Sono state concesse tutte le misure dispensative e compensative già indicate nel Piano Didattico Personalizzato

Finale Ligure. Continua a far discutere il caso della ragazza con dislessia esclusa dall’esame di maturità al liceo Issel di Finale Ligure e riammessa in extremis grazie ad un decreto d’urgenza del Tar della Liguria, dopo il ricorso presentato dai legali della 18enne che si era vista respingere l’ammissione alla prova della maturità di quest’anno.

Sulla vicenda, che ha scatenato anche diverse reazioni e commenti sui social, è intervenuta direttamente la dirigente scolastica del liceo finalese, Monica Carretto, che ha voluto con forza precisare come la giovane è da anni seguita dall’istituto e dal corpo docente. Nello specifico, sull’ammissione all’esame di Stato: “Quale dirigente del liceo Issel, ed a nome della commissione che ha condotto la prova di idoneità, intendo formulare alcune integrazioni e precisazioni rispetto a quanto pubblicato dagli organi di stampa in merito alla non ammissione dell’alunna con problemi di apprendimento”.

“Durante le prove d’esame alla studentessa sono state garantite tutte le misure dispensative e compensative già indicate nel Piano Didattico Personalizzato che la scuola aveva a suo tempo predisposto (l’alunna infatti si è ritirata lo scorso 5 novembre per poter sostenere l’esame di ammissione quale candidata esterna, ovvero da privatista)”.

“Si è dunque prevista sia la riduzione della prove scritte quanto il supporto di mappe concettuali e di adeguata strumentazione nell’ambito della consueta procedura di selezione”.

“Il colloquio è stato condotto in maniera pacata ed era a disposizione dell’alunna il materiale che era stato indicato, così come le è stata concessa la possibilità di scegliere gli argomenti di trattazione”.

“La candidata, però, non ha offerto spunti utili per consentire l’accertamento dei requisiti necessari ad affrontare in maniera efficace e serena l’esame finale e pertanto la commissione non ha potuto far altro che deliberarne la non ammissione” aggiunge ancora la dirigente scolastica.

Ora la 18enne, stando al pronunciamento del Tribunale amministrativo, potrà affrontare l’esame di maturità e la prima prova d’esame, lunedì prossimo, con il tema di italiano. La vicenda sarà oggetto di udienza presso il Tar il 3 luglio: “Non accettiamo attacchi al nostro corpo docente e alla nostra commissione, che ha sempre dimostrato in questi anni una massima disponibilità e apertura nei confronti della studentessa. Abbiamo operato secondo quanto previsto dalla normativa, dando massimo sostegno e supporto tecnico alla ragazza”.

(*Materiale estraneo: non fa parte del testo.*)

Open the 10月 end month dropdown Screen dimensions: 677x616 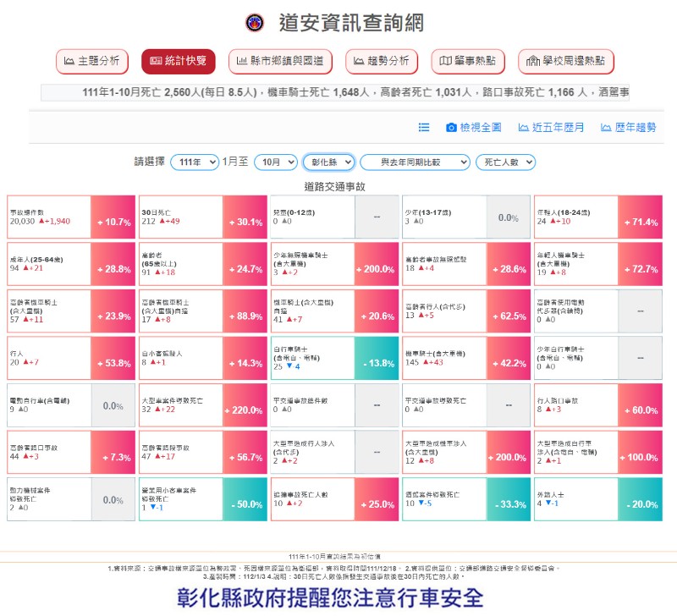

“Vedremo con serenità e pacatezza quale sarà la sentenza definitiva del Tribunale amministrativo, che dovrà esaminare nel dettaglio tutta la documentazione e i verbali prodotti sulla selezione di ammissione, ricordando che gli stessi giudici hanno ammesso, ma con riserva, la ragazza all’esame di maturità. Spiace davvero che sia nato un polverone mediatico per nulla, soprattutto che sia stata messa in discussione la professionalità e l’umanità di insegnanti bravi e preparati, che da sempre sono al servizio degli studenti” conclude.